→ TEXT SHOWN
%%

Image: Gallo Images/Thinkstock

Cameron Malcolm was six when he was admitted to the Red Cross War Memorial Children's Hospital, in Rondebosch, with Hodgkin's disease in 1993.

While being treated, there was a hepatitis B outbreak at the hospital and he contracted it.

Now, 20 years later, Malcolm, of Franschhoek, Western Cape, is suing the province's premier, Helen Zille, claiming negligence on the part of the doctors all those years ago. But a legal technicality has made Malcolm's quest for justice as bumpy as his road to health.

Last week the Supreme Court of Appeal paved the way for the 26-year-old to take his case to the Cape Town High Court.

According to court papers, the hospital failed "to treat [Malcolm] with that degree of skill and care reasonably expected from a public hospital" and it "failed to provide a contamination-free environment".

Hepatitis B is a potentially deadly virus that attacks the liver.

Malcolm was referred to Groote Schuur Hospital in Cape Town and was treated for several years.

He still undergoes treatment and is claiming more than R1-million.

Zille's lawyers argue that the period in which he could claim had lapsed.

%%

→ WORK TO COMPLETE
(A) Answer these questions from the article about Cameron Malcolm's lawsuit:
(i) How old was Malcolm when he was admitted to the Red Cross War Memorial Children's Hospital?
(ii) To which hospital was he referred for treatment?
(iii) How much money is he claiming?
(B) Reproduce word for word the passage of the article about Cameron Malcolm's lawsuit that opens with the words "Image: Gallo Images/Thinkstock" and closes with "Town High Court.".
(C) Write the next part of the article about Cameron Malcolm's lawsuit, starting after its final sentence.
The listing that comes next is separate material with no connection to the article about Cameron Malcolm's lawsuit.

→ RECORD EXTRACTS
%%

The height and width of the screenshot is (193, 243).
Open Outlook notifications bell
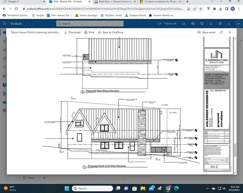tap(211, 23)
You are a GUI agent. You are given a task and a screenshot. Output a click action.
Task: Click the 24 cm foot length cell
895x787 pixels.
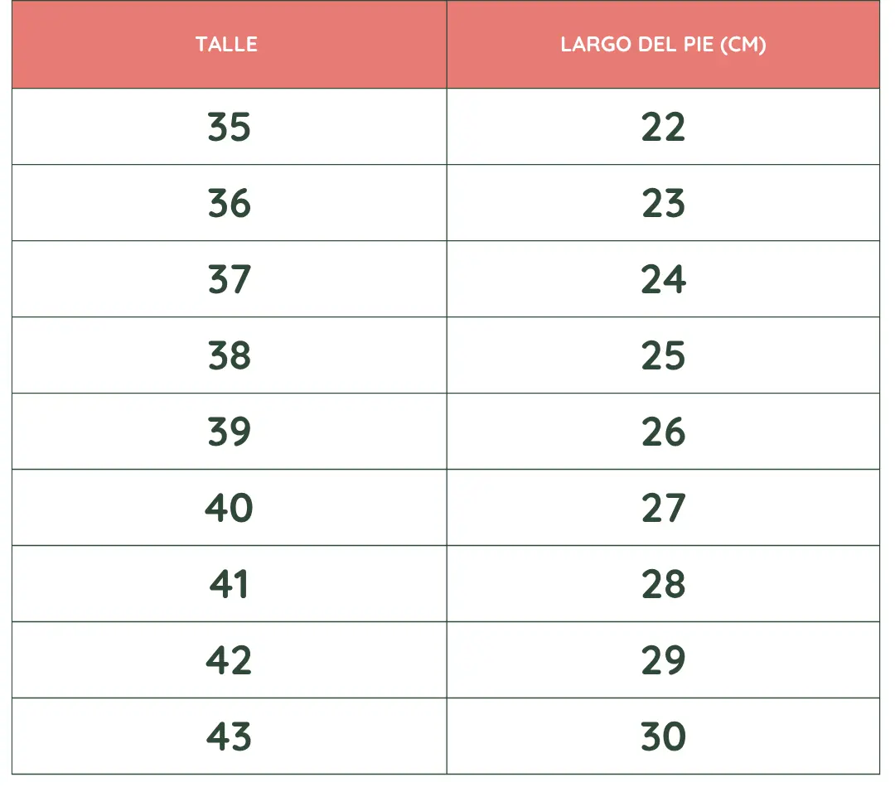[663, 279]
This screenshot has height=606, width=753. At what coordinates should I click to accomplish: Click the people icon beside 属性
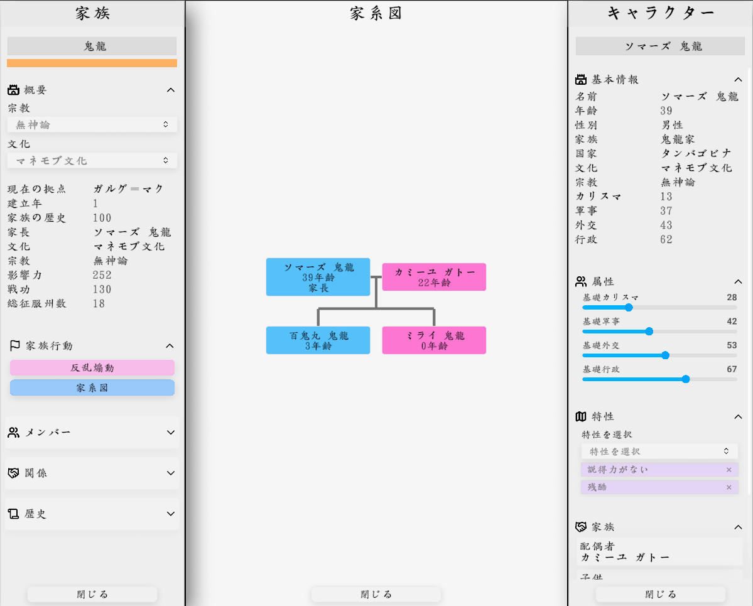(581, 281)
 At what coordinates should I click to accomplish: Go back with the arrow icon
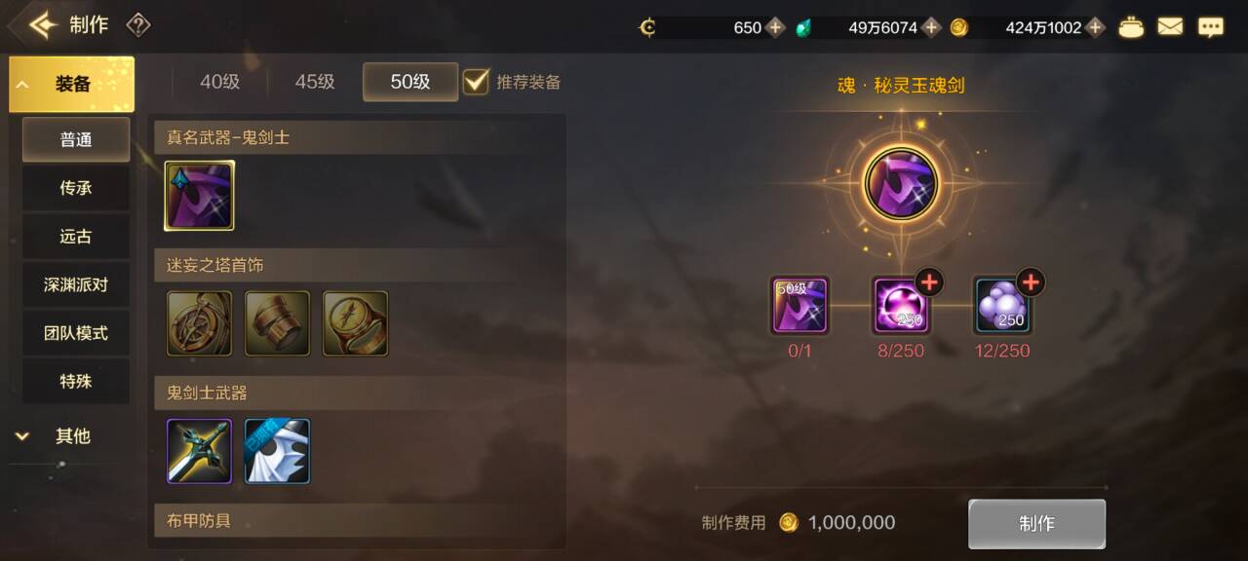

%%

→ EXERCISE RESULTS
(A)
(i) Six
(ii) Groote Schuur Hospital in Cape Town
(iii) More than R1-million

(B)
Image: Gallo Images/Thinkstock

Cameron Malcolm was six when he was admitted to the Red Cross War Memorial Children's Hospital, in Rondebosch, with Hodgkin's disease in 1993.

While being treated, there was a hepatitis B outbreak at the hospital and he contracted it.

Now, 20 years later, Malcolm, of Franschhoek, Western Cape, is suing the province's premier, Helen Zille, claiming negligence on the part of the doctors all those years ago. But a legal technicality has made Malcolm's quest for justice as bumpy as his road to health.

Last week the Supreme Court of Appeal paved the way for the 26-year-old to take his case to the Cape Town High Court.

(C)
The Prescription Act allows three years in which to lodge a claim. Because he was a minor, he had to wait until he was 21 to launch proceedings.

However, the age of majority was changed to 18 by the Children's Act, which came into effect in 2007. He made his claim in 2008.

"[Malcolm], at the age of 20 years, attained majority status on commencement of the Children's Act," the court papers read.

Zille's counsel argued that he had a year from the act coming into force to lodge his claim but did not and, the lawyers say, his claim expired.

Judge Willem Louw dismissed Malcolm's claim last year.

But the Supreme Court of Appeal disagreed.

It ruled that, if there is potential disability for claimants in the change in the law, "they are entitled to the benefit of the presumption that the change in law does not apply to their situation".